UNHCR is highly concerned about the health of the tens of thousands of Somali refugees fleeing drought, famine and fighting in their country this year, especially children. Malnutrition and measles have been blamed for many deaths in refugee camps in recent weeks.
But the refugee agency and its partners have been making progress in boosting health care and providing nutrition to vulnerable refugees in several camps, including those in the Dollo Ado region of eastern Ethiopia. Some of the World Bank funding will be used in these camps.
A UNHCR spokesman said that a measles vaccination campaign, completed two weeks ago, had resulted in a sharp decrease in the number of new cases and related fatalities in the Dollo Ado camps. "Mobile health teams are reaching many families who previously had no access to medical services," Adrian Edwards said.
In the Kobe camp, there has been a steady decline in the crude mortality rate, which is now estimated to be 2.1 per 10,000 people per day, down from a rate of four to five people per 10,000 a few weeks ago.
"When Ethiopia's newest camp, Hilaweyn, opened six weeks ago, the overall malnutrition rate among newly arrived refugee children under the age of 18 was 66 per cent. The rate has now dropped to 47 per cent," Edwards said.
Across all camps in Dollo Ado, the overall rate is around 35 per cent as the nutritional feeding programmes for refugee children have been able to reach the most vulnerable. "We are continuing these feeding programmes as the rate of malnutrition is still high, particularly among children under the age of two," Edwards added.

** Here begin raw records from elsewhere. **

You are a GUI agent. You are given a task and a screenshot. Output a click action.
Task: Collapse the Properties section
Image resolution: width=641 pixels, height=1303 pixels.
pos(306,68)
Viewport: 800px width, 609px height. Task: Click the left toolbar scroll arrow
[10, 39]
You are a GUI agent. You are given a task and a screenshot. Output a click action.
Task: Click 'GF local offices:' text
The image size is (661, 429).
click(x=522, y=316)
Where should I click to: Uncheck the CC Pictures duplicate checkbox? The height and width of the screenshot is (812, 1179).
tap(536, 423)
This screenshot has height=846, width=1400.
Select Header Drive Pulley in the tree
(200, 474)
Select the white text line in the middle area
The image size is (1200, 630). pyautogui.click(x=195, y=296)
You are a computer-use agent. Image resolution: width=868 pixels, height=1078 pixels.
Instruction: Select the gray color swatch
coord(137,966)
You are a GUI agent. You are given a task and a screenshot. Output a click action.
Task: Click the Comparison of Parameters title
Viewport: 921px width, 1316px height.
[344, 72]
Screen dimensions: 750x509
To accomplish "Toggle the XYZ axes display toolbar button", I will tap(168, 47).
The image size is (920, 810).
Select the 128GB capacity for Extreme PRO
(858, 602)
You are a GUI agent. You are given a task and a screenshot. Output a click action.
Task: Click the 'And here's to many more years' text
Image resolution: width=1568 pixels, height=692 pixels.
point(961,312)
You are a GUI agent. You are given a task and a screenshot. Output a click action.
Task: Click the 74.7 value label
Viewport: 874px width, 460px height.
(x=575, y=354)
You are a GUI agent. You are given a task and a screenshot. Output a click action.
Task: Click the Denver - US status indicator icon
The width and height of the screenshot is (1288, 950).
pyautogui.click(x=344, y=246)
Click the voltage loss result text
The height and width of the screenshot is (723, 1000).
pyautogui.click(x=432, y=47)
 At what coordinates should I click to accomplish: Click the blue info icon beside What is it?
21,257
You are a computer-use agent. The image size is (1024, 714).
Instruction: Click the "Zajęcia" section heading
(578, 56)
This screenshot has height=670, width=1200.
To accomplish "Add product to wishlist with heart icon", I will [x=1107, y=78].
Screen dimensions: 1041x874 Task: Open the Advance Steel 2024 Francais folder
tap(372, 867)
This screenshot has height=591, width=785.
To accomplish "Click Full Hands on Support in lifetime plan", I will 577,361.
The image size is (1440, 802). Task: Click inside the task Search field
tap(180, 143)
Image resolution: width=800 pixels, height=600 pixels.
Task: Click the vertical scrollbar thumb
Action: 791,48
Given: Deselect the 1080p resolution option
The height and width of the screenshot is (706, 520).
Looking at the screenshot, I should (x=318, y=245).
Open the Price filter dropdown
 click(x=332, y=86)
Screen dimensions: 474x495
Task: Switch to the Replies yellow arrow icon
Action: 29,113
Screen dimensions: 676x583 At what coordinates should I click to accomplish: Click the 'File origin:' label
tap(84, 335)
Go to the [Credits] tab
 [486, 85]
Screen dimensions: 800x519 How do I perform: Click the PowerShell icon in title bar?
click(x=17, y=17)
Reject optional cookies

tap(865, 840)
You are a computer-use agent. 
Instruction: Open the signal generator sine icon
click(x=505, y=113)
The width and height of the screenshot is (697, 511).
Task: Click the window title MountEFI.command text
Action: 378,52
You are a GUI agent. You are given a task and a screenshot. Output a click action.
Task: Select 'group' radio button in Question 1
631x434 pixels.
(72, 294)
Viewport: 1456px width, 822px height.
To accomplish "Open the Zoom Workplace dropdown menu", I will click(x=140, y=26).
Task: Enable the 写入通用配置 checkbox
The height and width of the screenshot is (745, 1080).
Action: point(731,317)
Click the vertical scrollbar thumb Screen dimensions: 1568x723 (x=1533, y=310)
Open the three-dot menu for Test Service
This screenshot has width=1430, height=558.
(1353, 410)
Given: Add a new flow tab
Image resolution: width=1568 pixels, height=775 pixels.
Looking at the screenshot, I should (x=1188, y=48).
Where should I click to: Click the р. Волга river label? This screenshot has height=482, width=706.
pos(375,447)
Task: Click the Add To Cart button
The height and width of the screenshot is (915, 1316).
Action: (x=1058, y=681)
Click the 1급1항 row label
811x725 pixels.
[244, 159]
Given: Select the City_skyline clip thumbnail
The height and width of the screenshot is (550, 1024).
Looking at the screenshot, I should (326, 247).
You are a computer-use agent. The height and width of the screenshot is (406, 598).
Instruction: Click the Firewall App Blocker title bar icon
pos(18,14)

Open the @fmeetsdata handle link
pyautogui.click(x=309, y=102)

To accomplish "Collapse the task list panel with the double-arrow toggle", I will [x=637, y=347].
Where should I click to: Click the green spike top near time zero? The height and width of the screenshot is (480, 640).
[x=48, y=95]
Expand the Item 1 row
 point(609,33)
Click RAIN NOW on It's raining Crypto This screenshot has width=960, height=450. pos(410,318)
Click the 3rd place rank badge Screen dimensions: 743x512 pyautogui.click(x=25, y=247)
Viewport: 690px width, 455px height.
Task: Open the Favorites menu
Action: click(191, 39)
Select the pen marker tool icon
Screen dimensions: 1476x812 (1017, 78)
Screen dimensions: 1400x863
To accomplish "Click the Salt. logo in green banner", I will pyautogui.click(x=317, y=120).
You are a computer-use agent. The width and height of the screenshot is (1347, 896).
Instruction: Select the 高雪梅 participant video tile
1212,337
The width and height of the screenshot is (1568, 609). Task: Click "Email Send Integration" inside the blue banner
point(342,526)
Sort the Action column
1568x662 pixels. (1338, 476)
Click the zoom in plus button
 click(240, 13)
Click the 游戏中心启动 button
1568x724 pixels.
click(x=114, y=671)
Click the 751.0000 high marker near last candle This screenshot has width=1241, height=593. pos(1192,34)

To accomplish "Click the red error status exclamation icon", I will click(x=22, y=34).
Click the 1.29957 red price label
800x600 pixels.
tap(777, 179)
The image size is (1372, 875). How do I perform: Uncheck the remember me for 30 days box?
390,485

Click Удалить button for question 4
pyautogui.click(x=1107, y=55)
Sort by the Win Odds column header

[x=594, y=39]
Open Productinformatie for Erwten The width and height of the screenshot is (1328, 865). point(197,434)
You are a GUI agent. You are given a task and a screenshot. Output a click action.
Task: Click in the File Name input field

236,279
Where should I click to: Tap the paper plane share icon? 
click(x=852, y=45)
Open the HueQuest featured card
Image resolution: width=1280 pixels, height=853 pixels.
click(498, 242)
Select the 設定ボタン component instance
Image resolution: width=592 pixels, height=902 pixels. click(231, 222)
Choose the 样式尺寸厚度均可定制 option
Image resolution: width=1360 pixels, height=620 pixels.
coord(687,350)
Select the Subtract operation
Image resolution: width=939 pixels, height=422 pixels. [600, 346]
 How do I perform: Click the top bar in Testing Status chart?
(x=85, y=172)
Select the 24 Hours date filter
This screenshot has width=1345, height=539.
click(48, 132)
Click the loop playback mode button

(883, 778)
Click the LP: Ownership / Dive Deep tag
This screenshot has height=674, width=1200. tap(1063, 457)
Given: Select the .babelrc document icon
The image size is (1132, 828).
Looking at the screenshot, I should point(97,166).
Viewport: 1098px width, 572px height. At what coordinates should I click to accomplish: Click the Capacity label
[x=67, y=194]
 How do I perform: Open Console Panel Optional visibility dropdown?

Meanwhile, an average of 300 Somalis continue to cross the border daily into Dollo Ado from the southern Somalia regions of Bay, Gedo and Bakool. New arrivals say conditions in Somalia are still precarious, with food hard to come by because of the drought. Some are also fleeing continuing conflict and violence.
In the capital, Mogadishu, the incidence of diaorrhea and measles among internally displaced Somalis (IDP) remains a concern and the estimated mortality rates among children under the age of five continue to be alarmingly high. Malnutrition rates have also worsened.
UNHCR has undertaken a number of fact-finding missions to some of the more than 180 makeshift camps in the Somali capital where distributions of emergency aid items have been carried out. More missions are planned.
With colder weather and rain expected in October, UNHCR is working with the UN Children's Fund (UNICEF) on the distribution of some 60,000 blankets to mitigate the risk of hypothermia in Mogadishu and neighbouring regions.
UNHCR is also moving to implement transitional shelter solutions before the rainy season, and procurement of shelter material and plastic sheeting is under way.